:: Data ::

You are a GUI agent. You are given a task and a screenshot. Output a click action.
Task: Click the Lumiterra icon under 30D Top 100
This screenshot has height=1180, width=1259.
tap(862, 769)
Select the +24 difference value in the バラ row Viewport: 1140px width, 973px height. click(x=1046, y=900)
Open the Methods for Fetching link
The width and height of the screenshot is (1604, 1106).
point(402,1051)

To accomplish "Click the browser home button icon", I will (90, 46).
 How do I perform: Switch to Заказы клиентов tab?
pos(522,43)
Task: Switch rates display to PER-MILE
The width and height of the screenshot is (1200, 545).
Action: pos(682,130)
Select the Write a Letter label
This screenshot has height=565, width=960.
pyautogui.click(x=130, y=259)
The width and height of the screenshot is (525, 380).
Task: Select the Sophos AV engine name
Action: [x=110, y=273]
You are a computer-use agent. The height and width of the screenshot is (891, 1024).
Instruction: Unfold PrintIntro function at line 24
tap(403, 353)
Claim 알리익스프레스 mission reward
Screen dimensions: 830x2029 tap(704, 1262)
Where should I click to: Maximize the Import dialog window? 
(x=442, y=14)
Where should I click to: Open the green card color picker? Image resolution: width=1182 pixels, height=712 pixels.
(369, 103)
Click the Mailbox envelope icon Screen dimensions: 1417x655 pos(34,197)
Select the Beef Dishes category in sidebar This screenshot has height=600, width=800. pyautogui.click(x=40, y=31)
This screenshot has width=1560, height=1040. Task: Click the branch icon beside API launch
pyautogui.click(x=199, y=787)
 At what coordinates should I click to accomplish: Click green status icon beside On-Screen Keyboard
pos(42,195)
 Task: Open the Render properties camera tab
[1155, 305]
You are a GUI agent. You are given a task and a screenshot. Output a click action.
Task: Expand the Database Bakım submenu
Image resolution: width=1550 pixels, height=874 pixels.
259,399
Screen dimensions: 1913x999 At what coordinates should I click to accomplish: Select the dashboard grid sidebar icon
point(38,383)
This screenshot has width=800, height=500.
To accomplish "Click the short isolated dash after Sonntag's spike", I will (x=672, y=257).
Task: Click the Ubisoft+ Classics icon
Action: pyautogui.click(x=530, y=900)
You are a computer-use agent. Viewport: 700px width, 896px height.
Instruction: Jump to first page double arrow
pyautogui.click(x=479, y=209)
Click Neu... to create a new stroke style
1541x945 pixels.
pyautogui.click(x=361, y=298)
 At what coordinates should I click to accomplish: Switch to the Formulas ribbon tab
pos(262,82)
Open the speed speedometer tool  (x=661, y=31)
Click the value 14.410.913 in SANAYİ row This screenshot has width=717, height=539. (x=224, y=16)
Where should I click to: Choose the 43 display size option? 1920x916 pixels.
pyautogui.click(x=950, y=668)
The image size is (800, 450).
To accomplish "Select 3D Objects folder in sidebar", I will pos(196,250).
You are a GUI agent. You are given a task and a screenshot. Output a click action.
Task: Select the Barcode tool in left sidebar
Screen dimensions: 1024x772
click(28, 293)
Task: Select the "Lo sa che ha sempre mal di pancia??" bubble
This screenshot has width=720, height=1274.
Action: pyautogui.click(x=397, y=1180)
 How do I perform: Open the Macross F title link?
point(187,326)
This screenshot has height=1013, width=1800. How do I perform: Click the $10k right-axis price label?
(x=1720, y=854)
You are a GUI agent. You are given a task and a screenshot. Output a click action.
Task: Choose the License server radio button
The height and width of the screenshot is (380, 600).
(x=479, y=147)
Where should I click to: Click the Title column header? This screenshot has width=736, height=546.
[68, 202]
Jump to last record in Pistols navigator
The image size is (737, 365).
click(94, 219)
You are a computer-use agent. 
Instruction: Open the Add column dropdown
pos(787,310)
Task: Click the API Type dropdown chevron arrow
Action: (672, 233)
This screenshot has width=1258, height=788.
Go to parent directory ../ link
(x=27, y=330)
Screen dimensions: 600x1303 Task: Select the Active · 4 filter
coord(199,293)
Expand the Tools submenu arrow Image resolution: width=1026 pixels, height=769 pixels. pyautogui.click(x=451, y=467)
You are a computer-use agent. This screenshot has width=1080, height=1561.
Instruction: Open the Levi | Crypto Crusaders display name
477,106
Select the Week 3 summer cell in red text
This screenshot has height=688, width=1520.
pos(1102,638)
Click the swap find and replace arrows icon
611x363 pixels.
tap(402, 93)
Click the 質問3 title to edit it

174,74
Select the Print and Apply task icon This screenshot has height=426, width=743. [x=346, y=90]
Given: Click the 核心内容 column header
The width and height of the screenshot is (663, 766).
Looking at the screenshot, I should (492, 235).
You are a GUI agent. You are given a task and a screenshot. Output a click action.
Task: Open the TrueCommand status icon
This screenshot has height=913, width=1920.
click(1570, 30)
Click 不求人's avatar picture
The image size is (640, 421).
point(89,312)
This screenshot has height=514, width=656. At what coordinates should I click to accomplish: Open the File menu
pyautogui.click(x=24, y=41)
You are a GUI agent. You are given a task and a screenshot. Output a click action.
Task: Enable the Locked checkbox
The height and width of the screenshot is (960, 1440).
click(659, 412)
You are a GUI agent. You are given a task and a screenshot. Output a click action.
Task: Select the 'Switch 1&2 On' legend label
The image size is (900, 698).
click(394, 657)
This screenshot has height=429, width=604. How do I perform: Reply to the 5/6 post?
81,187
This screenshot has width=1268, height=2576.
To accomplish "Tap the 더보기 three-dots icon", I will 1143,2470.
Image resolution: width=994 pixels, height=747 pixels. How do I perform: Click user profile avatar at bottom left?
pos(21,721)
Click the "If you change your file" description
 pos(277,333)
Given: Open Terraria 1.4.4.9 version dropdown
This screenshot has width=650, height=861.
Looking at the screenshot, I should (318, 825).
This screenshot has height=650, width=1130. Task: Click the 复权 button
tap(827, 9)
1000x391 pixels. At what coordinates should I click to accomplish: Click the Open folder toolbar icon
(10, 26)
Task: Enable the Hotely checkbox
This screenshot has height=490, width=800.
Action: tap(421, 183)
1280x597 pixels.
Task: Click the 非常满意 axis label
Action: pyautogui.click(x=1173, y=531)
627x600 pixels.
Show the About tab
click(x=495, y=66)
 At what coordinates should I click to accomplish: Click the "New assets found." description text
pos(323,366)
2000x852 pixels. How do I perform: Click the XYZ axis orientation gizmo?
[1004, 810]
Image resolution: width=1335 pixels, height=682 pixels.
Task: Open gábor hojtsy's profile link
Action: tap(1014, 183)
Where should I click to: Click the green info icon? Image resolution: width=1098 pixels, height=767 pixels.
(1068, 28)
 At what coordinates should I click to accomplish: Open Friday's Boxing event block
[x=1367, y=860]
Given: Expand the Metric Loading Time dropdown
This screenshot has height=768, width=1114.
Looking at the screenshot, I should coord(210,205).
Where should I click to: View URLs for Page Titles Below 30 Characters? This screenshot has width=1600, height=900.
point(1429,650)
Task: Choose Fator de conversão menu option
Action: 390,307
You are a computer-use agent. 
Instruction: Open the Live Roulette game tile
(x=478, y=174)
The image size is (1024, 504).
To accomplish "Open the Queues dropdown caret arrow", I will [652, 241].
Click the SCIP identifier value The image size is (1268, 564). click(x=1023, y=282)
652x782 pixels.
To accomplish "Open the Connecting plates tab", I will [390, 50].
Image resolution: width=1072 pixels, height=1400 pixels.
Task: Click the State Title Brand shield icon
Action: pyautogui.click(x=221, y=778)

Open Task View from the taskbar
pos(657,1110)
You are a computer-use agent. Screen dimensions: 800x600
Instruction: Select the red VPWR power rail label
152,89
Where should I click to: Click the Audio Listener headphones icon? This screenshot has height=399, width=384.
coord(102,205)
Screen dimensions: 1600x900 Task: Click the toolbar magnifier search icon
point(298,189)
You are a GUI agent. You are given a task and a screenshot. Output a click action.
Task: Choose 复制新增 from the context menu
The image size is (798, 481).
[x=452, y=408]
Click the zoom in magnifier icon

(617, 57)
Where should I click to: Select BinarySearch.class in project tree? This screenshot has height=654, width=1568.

:::

• **Your assignment**
The lines above that hold the word "Enable" should be found and copied out.

• **Output**
Task: Enable the Locked checkbox
Task: Enable the Hotely checkbox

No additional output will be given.